Há muitos anos que o senhor Alberto Germano tinha e mantinha aberto um estabelecimento de duas portas de taberna e mercearia. O senhor Alberto Germano e a família moravam por cima do negócio, na sobreloja. A mulher era entrevada. A filha era morena.
2
A mulher do senhor Alberto Germano da Venda já nem tinha nome de baptismo. Tinha entrevado há tantos anos, que só era A Entrevadinha do senhor Alberto. Adoeceu e ficou acamada para quase sempre depois do nascimento da única filha, que nasceu morena e assim se manteve.
3
O senhor Alberto Germano pontificava ao balcão de Vinhos e Tabacos. Ao lado, com passagem interior, era a mercearia, um cubículo negro de humidade que cheirava a ranço de bacalhau, a queijos mortos, a áfrica de café e à cor morena da filha do senhor Alberto e d’A Entrevadinha do senhor Alberto.
4
Na taberna do senhor Alberto Germano, os homens enrolavam onças e conversas. Ensebavam cartas dois a dois. Bocejavam em voz alta e pensavam para dentro o que de outras bocas para fora saía. E a vida corria.
5
Na mercearia da filha do senhor Alberto e d’A Entrevadinha do senhor Alberto, havia um livro escrito a lápis com a poesia da miséria. Tanto de massa, toucinho, bacalhau, feijão a litro, sal e açúcar. Açúcar, pouco.
6
Na última década a preto-e-branco da História Nacional, o senhor Alberto Germano da Venda comprou um aparelho de televisão. A emissão tinha ópera e teatro. Os apresentadores e as apresentadoras eram senhores e senhores com vozes da rádio e sabiam falar português.
7
O senhor Alberto Germano da Venda juntava os bancos em plateia. A filha morena, mais solícita do que nunca (e mais do que nunca morena), ajudava o pai.
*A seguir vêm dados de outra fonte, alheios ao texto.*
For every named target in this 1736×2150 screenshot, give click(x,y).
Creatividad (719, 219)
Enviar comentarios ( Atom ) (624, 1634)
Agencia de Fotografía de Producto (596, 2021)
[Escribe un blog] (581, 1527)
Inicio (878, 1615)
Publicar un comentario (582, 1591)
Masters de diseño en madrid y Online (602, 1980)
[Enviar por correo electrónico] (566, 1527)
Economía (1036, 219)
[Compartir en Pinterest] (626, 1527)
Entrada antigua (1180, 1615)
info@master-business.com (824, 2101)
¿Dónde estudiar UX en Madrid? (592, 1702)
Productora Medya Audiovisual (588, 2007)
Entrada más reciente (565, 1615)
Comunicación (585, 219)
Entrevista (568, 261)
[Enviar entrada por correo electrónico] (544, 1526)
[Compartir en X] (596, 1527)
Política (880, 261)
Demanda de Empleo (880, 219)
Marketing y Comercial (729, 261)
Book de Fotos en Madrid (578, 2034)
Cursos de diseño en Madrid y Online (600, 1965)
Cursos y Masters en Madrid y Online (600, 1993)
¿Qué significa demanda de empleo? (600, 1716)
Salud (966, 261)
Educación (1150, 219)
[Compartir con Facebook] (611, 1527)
E ficava para ver e para sonhar.
8
A Entrevadinha do senhor Alberto ouvia em cima o rumor dos bancos, do teatro e da família em baixo. Punha mais alto o som da rádio. E rezava a um Deus velho que não parecia ser capaz de milagres novos.
9
No último Verão da última década a preto-e-branco da História Nacional, a filha do senhor Alberto e d’A Entrevadinha do senhor Alberto fugiu com um cantor de baile que lhe jurara a botões juntos ter aparecido num programa depois, ou antes, de António Calvário.
10
Na noite em que se tornou impossível desmentir o escândalo da fuga da morena, a mulher do senhor Alberto Germano da Venda levantou-se de mansinho. Desceu da sobreloja e, sem ser de mansinho, foi-se ao televisor e escaqueirou para sempre aquela coisa do Diabo.